I am decently new to shooting landscape work, having most of my inspiration come from Arizona Highways or similar.
The above shot used:
- Canon 60D w/ 16-35 f/4L focused at 28mm
- Exposure: 30s at ISO 160 at f/11
- Formatt-Hitech 100mm square filter system w/ Polarizer and ND (I forget the power used)
It was processed in Adobe Lightroom.
The composition seems weak to me, now looking back on it. The waterfall is an area of interest while so too is the swirl created by the movement of the leaves floating in the water. But, I can't quite decide if they are working together or competing for interest. There is no foreground object per-se, so I'm almost wondering if I should have zoomed up to 35mm to get in tighter on the waterfall or should have framed a horizontal shot instead?
Color and contrast, I think, turned out well. Everything is green up here in the PacNW USA, but the few trees that were turning early provide pleasant contrast to me.
I don't think f/11 hurt too bad (diffraction) - but would be keen to hear other's take on the overall sharpness of the image.
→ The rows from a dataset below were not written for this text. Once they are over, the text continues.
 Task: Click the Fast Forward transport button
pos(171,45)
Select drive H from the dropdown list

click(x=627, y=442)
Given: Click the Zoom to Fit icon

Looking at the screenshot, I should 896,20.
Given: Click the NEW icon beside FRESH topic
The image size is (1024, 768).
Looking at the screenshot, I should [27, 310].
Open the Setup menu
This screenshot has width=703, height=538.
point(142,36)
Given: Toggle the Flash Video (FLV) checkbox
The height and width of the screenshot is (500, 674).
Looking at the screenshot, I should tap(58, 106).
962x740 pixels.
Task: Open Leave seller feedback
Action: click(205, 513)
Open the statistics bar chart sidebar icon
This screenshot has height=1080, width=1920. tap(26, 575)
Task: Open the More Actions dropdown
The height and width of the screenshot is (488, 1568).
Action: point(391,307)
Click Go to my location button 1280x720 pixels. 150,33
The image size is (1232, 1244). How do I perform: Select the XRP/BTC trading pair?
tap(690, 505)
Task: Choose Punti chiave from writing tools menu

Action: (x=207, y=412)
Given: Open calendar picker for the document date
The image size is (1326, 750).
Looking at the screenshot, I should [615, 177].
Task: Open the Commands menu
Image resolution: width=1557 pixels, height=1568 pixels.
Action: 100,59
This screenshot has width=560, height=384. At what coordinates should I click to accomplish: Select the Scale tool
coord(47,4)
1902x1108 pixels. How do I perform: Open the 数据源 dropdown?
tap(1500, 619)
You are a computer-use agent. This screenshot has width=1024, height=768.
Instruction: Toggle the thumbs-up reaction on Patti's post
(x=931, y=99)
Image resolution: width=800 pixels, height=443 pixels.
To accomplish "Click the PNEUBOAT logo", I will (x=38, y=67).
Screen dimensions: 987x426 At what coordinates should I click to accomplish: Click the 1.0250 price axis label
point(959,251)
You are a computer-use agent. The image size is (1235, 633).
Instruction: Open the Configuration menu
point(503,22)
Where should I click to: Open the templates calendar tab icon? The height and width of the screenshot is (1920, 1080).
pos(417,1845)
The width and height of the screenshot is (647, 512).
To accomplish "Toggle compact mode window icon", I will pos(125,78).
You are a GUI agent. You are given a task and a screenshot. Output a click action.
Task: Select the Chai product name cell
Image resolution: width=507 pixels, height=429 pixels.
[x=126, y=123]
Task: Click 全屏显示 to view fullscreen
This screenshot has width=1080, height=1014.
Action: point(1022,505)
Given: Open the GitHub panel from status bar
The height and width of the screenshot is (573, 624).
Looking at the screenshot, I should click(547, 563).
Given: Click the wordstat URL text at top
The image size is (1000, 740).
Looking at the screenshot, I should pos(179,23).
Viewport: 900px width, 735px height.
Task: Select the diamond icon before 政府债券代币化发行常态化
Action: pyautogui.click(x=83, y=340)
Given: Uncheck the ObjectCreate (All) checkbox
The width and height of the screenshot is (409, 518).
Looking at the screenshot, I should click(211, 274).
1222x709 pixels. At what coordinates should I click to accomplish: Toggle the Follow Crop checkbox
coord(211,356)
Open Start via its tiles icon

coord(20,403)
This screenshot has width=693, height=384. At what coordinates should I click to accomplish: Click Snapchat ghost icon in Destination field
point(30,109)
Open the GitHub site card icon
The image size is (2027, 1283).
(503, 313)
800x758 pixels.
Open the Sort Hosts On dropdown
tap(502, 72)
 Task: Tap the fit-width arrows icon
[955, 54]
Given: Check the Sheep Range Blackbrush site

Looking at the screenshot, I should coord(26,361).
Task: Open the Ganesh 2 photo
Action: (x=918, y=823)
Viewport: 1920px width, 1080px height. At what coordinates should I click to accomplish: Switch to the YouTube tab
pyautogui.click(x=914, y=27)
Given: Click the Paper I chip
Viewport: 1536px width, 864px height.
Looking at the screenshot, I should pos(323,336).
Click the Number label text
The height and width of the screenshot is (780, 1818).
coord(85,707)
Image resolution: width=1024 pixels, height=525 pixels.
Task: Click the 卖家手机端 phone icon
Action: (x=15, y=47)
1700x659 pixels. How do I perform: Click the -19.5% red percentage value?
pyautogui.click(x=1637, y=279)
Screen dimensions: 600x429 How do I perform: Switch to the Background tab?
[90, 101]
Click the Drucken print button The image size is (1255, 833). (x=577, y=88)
Looking forward to the feedback!
Post
Here is another totally different derivative of the original:
The waterfall and the swirling leaves are really two separate features that happen to be in the same original photograph. Trying to show both in one picture makes the picture confusing by lacking a point, and neither will look good.
After clipping to make the picture about the swirls, I expanded the dark/light range of the input to the full dark/light range of the output. This time I also added some color correction to make the white parts of the waterfall white.
Since the pool is now the main focus, it needed to be brighter. I did logarithmic brightening of the intermediate shades. The setting in my program is 3.0, which means the incremental brightness from the linear original is expanded by 23.0 = 8 times at the dark end relative to the bright end.